Ernest Hogg, 38, and other prisoners were mistakenly handed the confiscated bottles by Group 4 guards escorting them from the Wolds jail in Humberside to court at Rotherham, South Yorkshire.
At the inquest at Beverley in north Humberside, Group 4 admitted there was a 'continuing failure' of its procedures by former employees which led to Mr Hogg's death after the drinking binge on a prison security bus last May.
He drank almost a litre of the alcohol in just over an hour, and the blood-alcohol level in his body was thought to have been more than five times the drink-drive limit.
Mr Hogg, a heavy goods driver from Bowery Falls, near Forfar, Tayside, had been driven with other prisoners from the Wolds jail to Rotherham, and given what staff thought was a bottle of mineral water. It turned out to be illegal spirit which he drank as the bus was driven between prisons, a magistrates' court and past a hospital.
The alcohol had been sent to other prisoners through the post to the Wolds, seized, marked as alcohol by Group 4 staff and put on the security bus in a plastic bag. When the bus arrived back at the Wolds, Mr Hogg was unconscious, having choked on his own vomit. He died in hospital in Hull four days later, without regaining consciousness.
The story of what happened to Mr Hogg was told in private to an inquest jury, after a court order issued by the North Humberside coroner, Peter Gladwyn, banned the media from reporting the evidence before the jury until the conclusion of a trial, which ended on Thursday evening. The trial involved three other prisoners who were on remand with Mr Hogg at the time of his drinking binge.
David Stockdale, who represented Group 4 at the inquest, asked the company's head of training, John Bown, if he agreed there had been 'breaches of training, procedure and common sense'. Mr Bown, a former police officer, said he did.

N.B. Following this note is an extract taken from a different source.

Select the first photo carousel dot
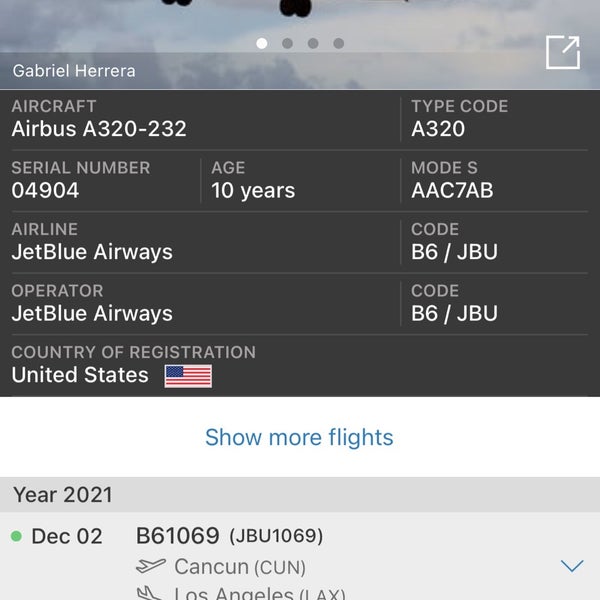The height and width of the screenshot is (600, 600). [262, 43]
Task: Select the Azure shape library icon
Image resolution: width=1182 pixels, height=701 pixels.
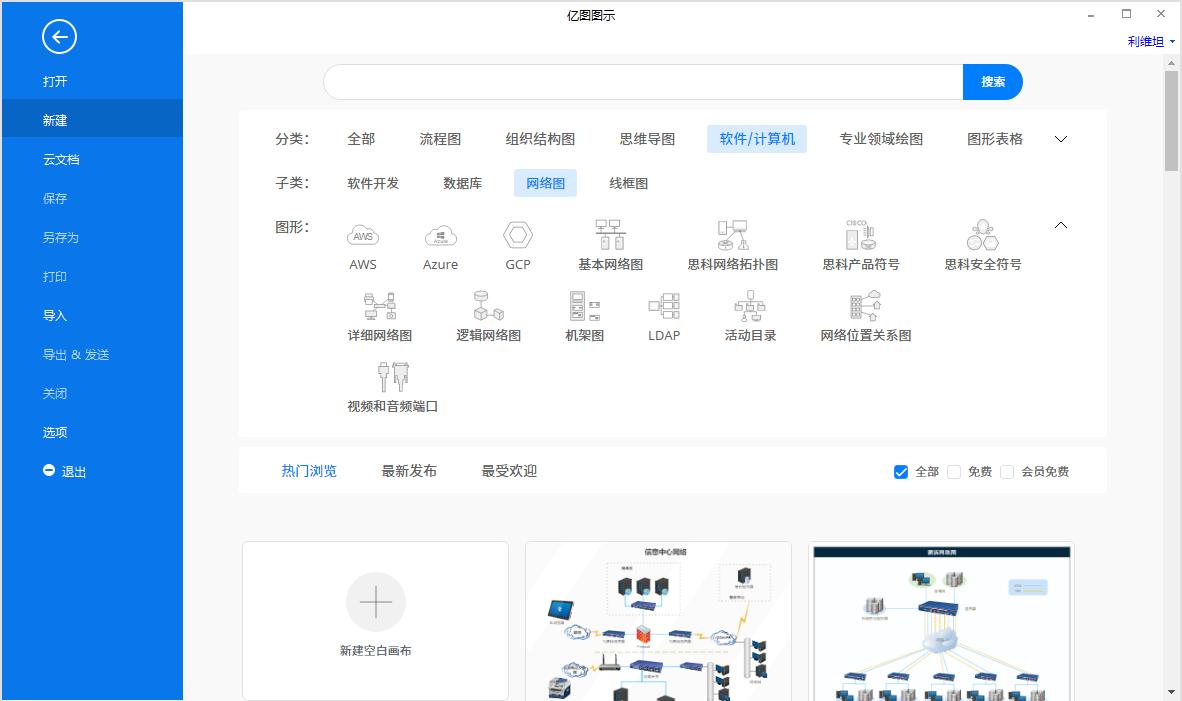Action: (440, 235)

Mr Stockdale said there had been a 'continuing failure' to follow basic instructions and training. Group 4 had been awarded the prison escort service contract by the Government in mid-November 1992. The service came on stream in April 1993 - a month before Mr Hogg's death. Mr Stockdale said Mr Bown's training timetable had been 'imposed' by the Home Office, with the company dealing with 6,000 applications in the five months to the start of the service.
For most of this week the coroner has cross-examined witnesses about the circumstances surrounding Mr Hogg's death and Group 4's training and first aid manuals.
He put it to Mr Bown that looking at the worst possible scenario, should a prisoner fall ill, security staff should either render first aid or proceed to the nearest hospital. Yet, he said, the prison van had driven 'only yards' from Hull Royal Infirmary with Mr Hogg inside. The inquest is expected to last another two weeks.